Work order → Pictures stay out; please output the remaining data exactly.

Supplied records →
==================================================

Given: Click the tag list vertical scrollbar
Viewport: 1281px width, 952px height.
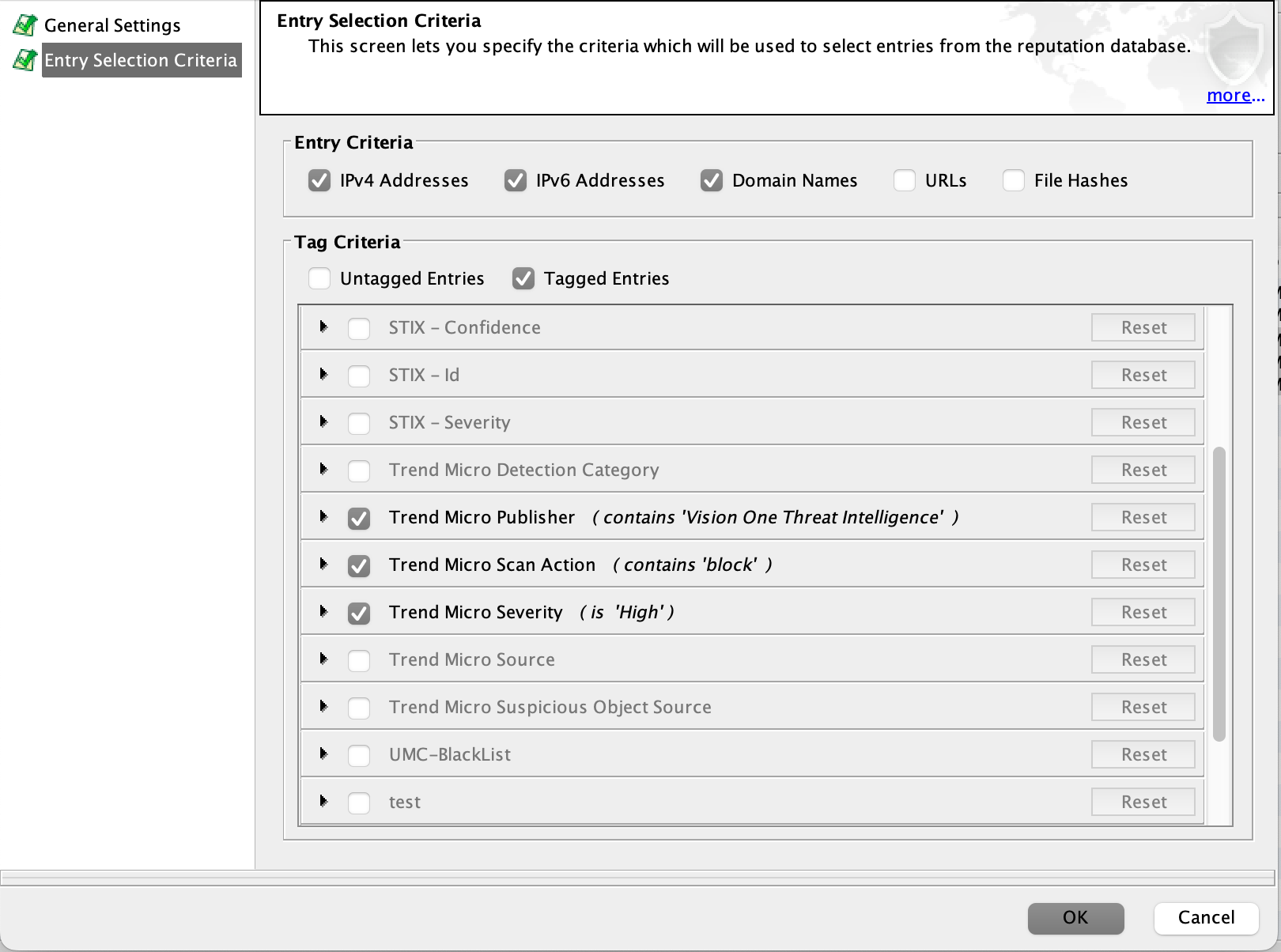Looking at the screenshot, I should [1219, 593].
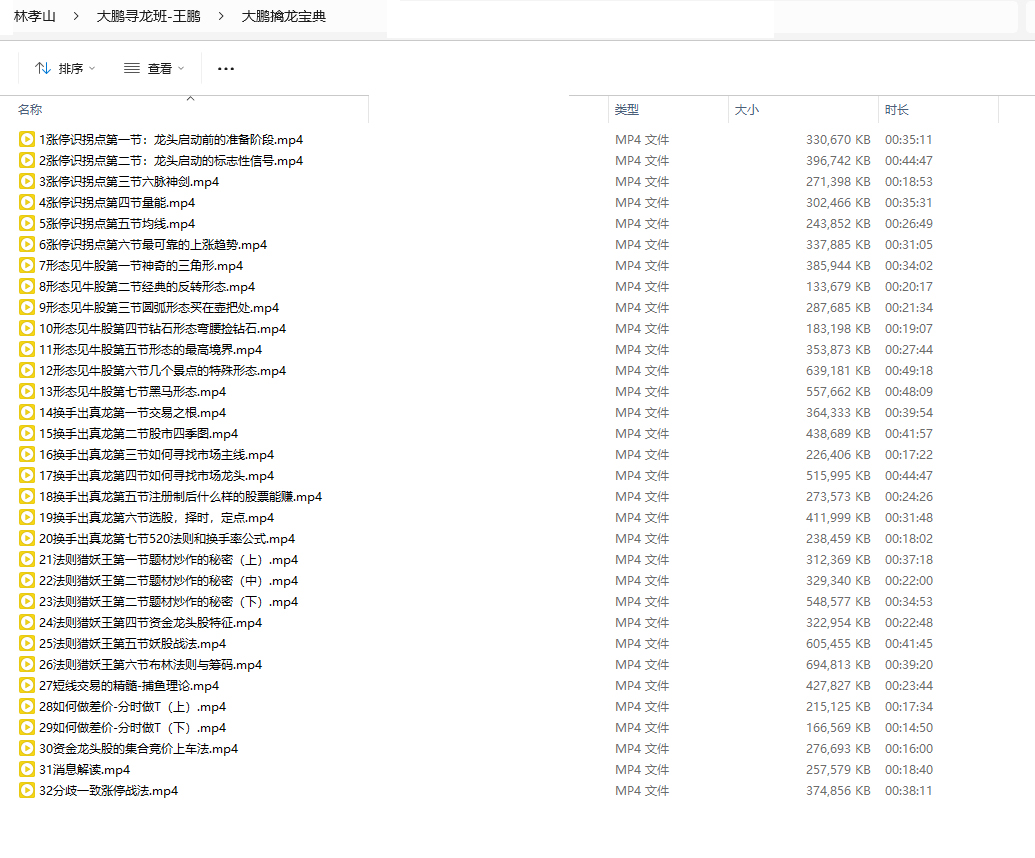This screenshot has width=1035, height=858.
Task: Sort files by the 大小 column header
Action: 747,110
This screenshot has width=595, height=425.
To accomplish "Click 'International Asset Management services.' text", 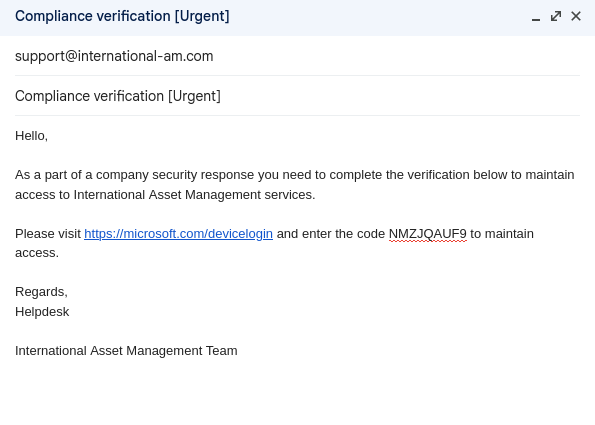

==================================================

Output of the task →
Given: Click the tag list vertical scrollbar
Viewport: 1281px width, 952px height.
Looking at the screenshot, I should [1219, 593].
This screenshot has width=1035, height=858.
Task: Sort files by the 大小 column header
Action: 747,110
This screenshot has width=595, height=425.
To accomplish "Click 'International Asset Management services.' text", 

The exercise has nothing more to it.